The task — Leave out each picture. Repeat everything else in the records exactly.

---------------

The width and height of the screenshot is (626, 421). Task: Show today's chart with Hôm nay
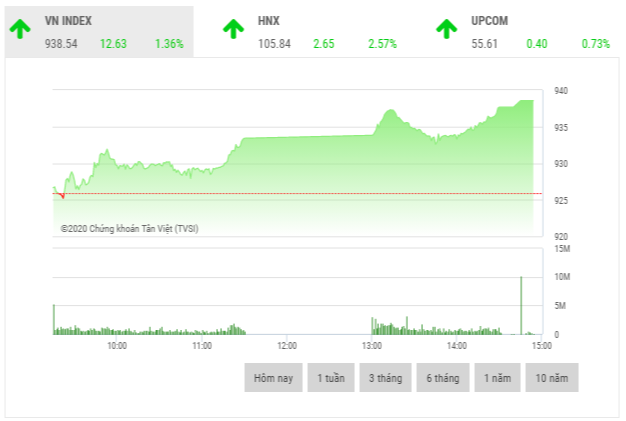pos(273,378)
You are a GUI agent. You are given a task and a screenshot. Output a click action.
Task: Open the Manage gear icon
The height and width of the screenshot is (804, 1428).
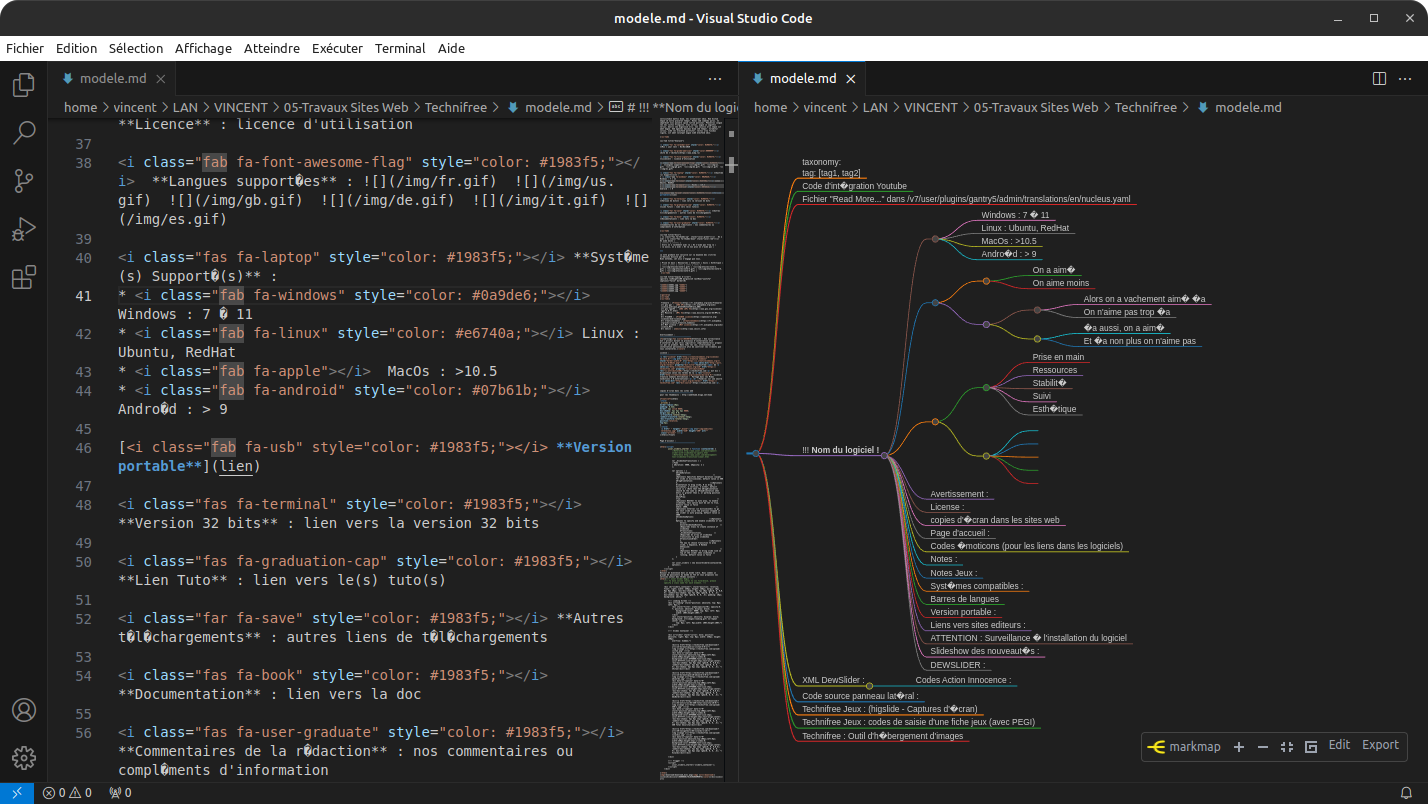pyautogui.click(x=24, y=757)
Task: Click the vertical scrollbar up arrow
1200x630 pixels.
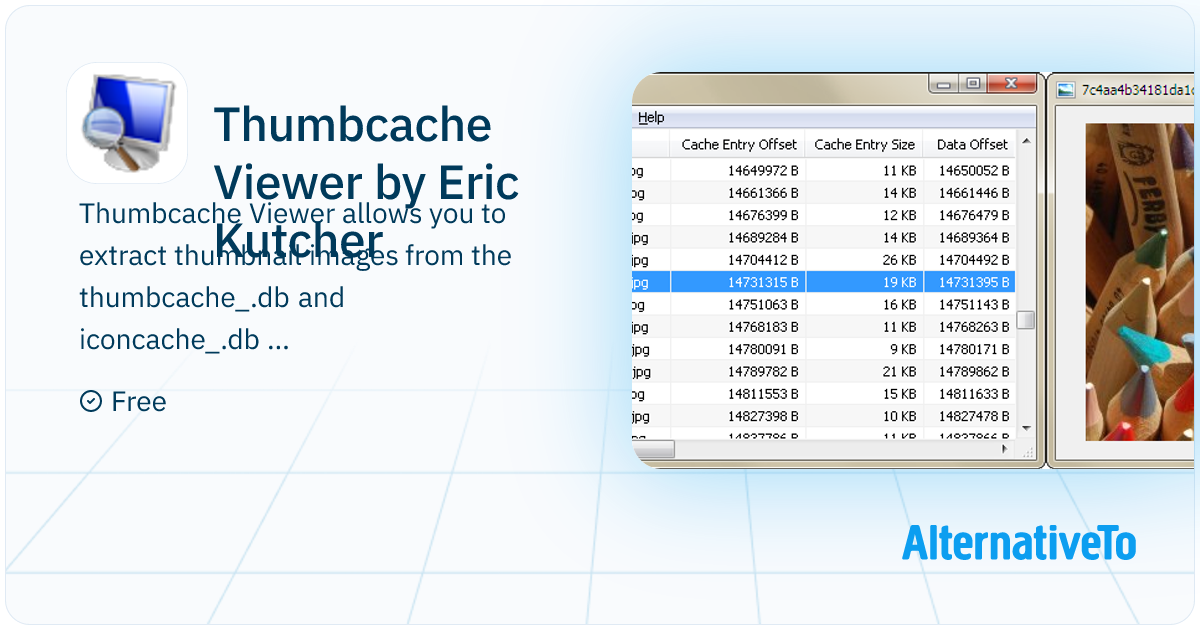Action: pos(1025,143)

---------------

Reply to the exercise —
The width and height of the screenshot is (626, 421). Task: Show today's chart with Hôm nay
pos(273,378)
You are a GUI agent. You are given a task and a screenshot. Output a click action.
Task: Open the Manage gear icon
The height and width of the screenshot is (804, 1428).
pyautogui.click(x=24, y=757)
Task: Click the vertical scrollbar up arrow
1200x630 pixels.
Action: pos(1025,143)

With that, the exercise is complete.